[Stored data entries]
>>>

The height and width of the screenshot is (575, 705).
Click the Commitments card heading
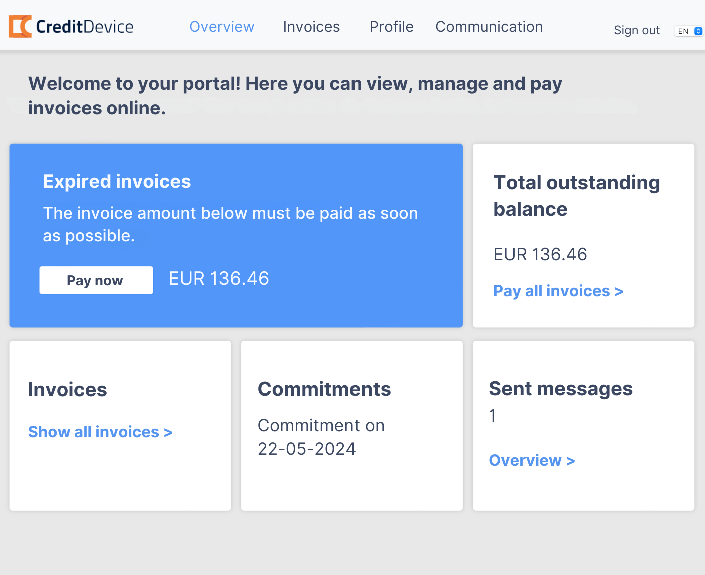pos(324,389)
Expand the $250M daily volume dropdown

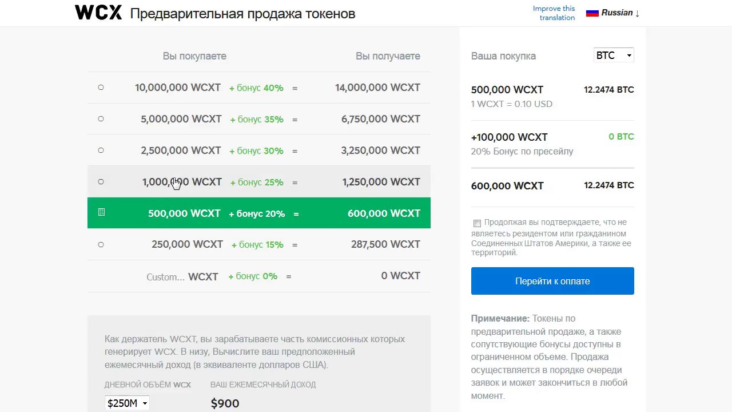click(127, 403)
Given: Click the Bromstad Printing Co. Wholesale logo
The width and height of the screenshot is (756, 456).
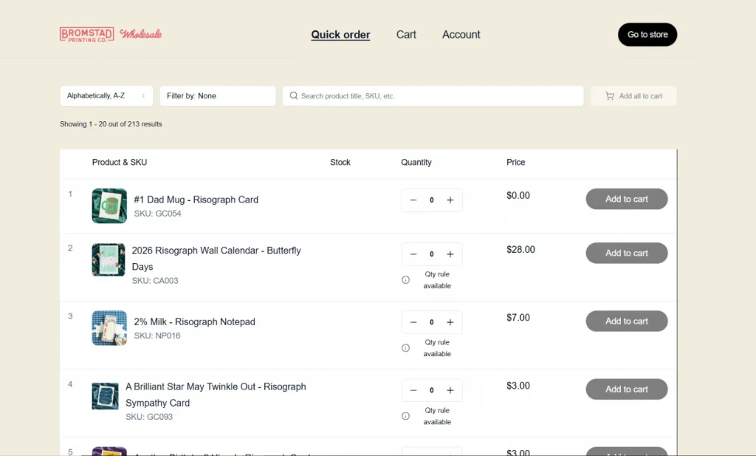Looking at the screenshot, I should [111, 34].
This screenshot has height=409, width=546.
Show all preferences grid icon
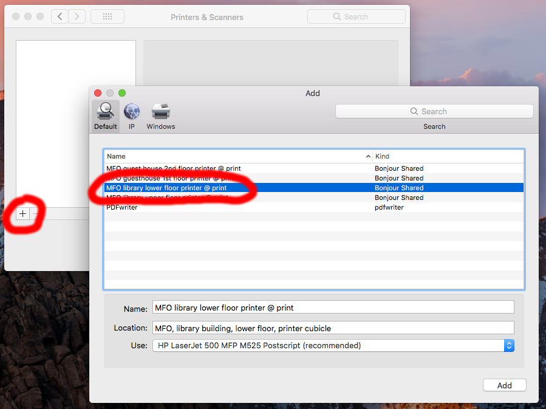click(x=107, y=16)

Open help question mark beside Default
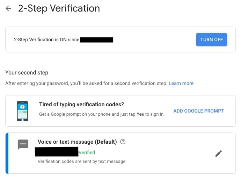123,142
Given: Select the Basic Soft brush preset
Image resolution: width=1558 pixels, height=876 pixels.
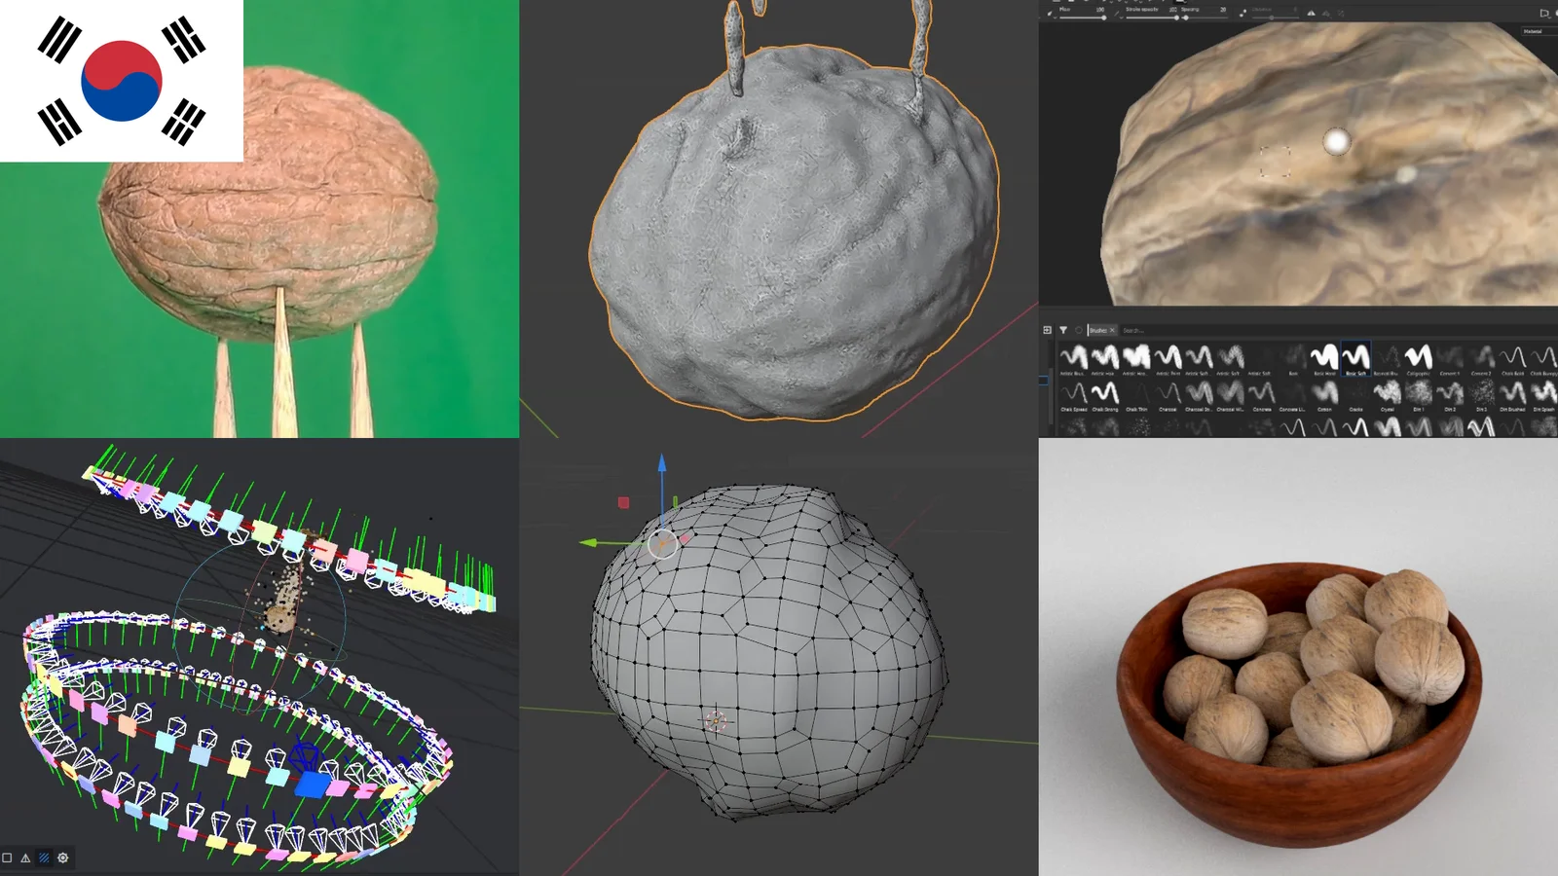Looking at the screenshot, I should point(1355,358).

<<<

◆ **What you should do**
Exactly as written above, retype the lines starting at the one holding "Expand the $250M daily volume dropdown" and ending at the one holding "This screenshot has height=409, width=546.", both included, but not the pictures.

◆ **Answer box**
Expand the $250M daily volume dropdown

click(127, 403)
Given: Click the Bromstad Printing Co. Wholesale logo
The width and height of the screenshot is (756, 456).
Looking at the screenshot, I should [111, 34].
This screenshot has height=409, width=546.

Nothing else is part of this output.